Fall
This state of fellowship did not endure. Humanity rebelled, wishing to turn things their own way, bringing death (Rom 6:12). As a consequence of this disobedience, the fellowship of the Spirit is broken. Humanity has fallen from their “original righteousness and communion with God and so became dead in sin and wholly defiled in all the parts and faculties of soul and body”[1]. Seen relationally, “sin is fundamentally opposition to grace. It is saying No to the invitation to receive God’s gift of life with our praise and thanksgiving, No to a life of glad service to God, No to a life of friendship with our fellow creatures.”[2]
This denial of the Spirit’s fellowship spreads insidiously to all aspects of the relationship of God, humanity and creation.
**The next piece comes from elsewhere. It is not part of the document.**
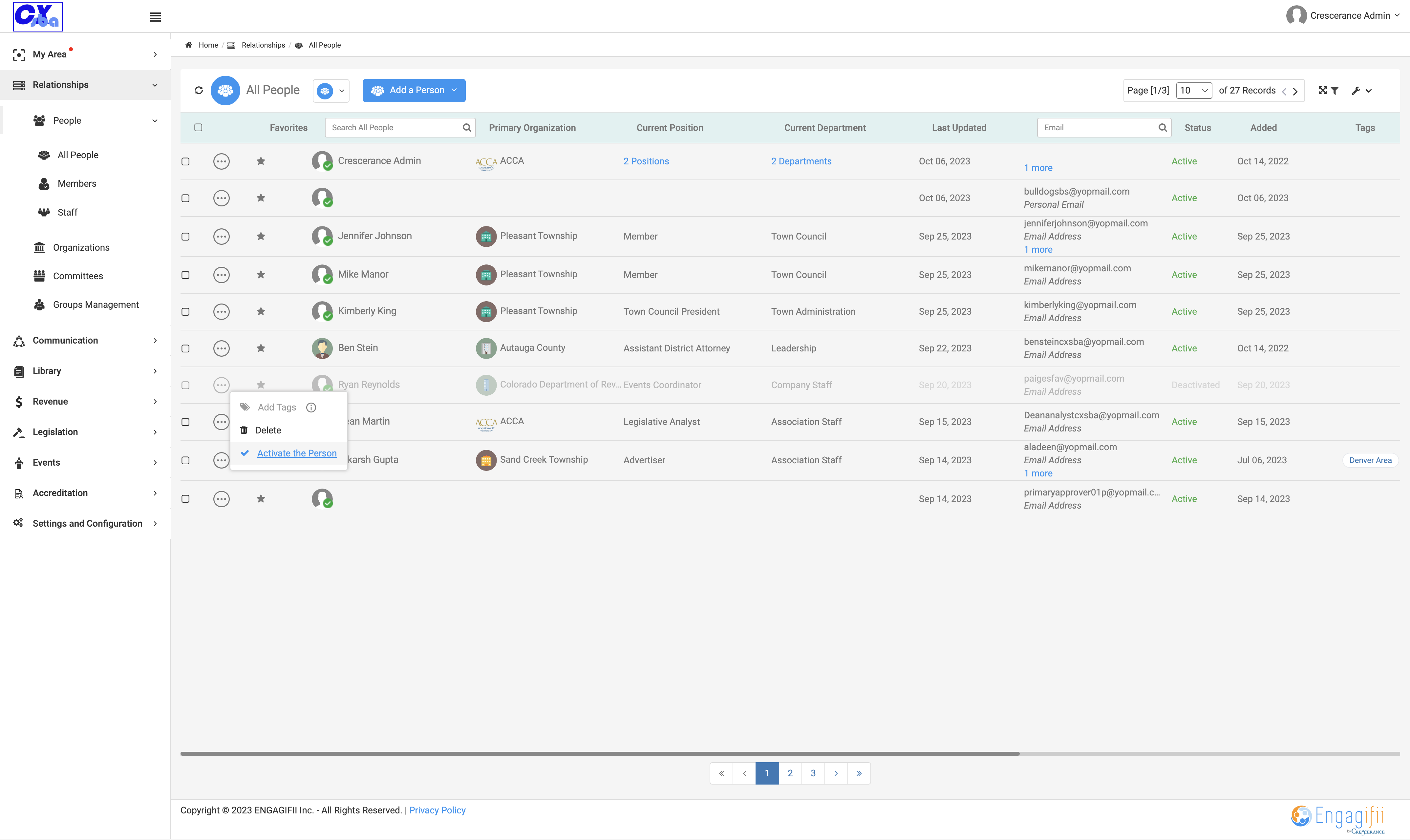Click the fullscreen expand arrows icon

(x=1322, y=91)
As God’s image bearers, appointed as God’s vice-regents over creation, when humanity falls, so does the rest of God’s handiwork. The image is marred. The good creation itself is cursed because of human sin (Gen 3:17), and is a shadow of its former glory – there has been “a break in the harmony of creation”[3]. The fall is cosmic in scope – humanity and creation are in solidarity in their separation and alienation from God, but also alienated from each other.
In Romans 1 Paul links alienation from God to a misrepresentation of nature as divine and an object of worship. Humanity “exchanged the truth of God for a lie, and worshipped and served created things rather than the creator” (Rom 1:25). In its bondage to sin, creation groans (Rom 8:19ff). Creation is enslaved, alienated and yearns for liberty. Humanity and creation both are in need of a saviour.
[1] Orthodox Presbyterian Church. The Confession of Faith and Catechisms with Proof Texts: The Westminster Confession of Faith and Catechisms as adopted by The Orthodox Presbyterian Church. (Pennsylvania: The Committee on Christian Education of the Orthodox Presbyterian Church, 2005). http://opc.org/documents/LCLayout1.pdf. Accessed 11 June 2006
[2] Migliore, Faith Seeking Understanding, 151
[3] Bouma-Prediger, The Greening of Theology, 240.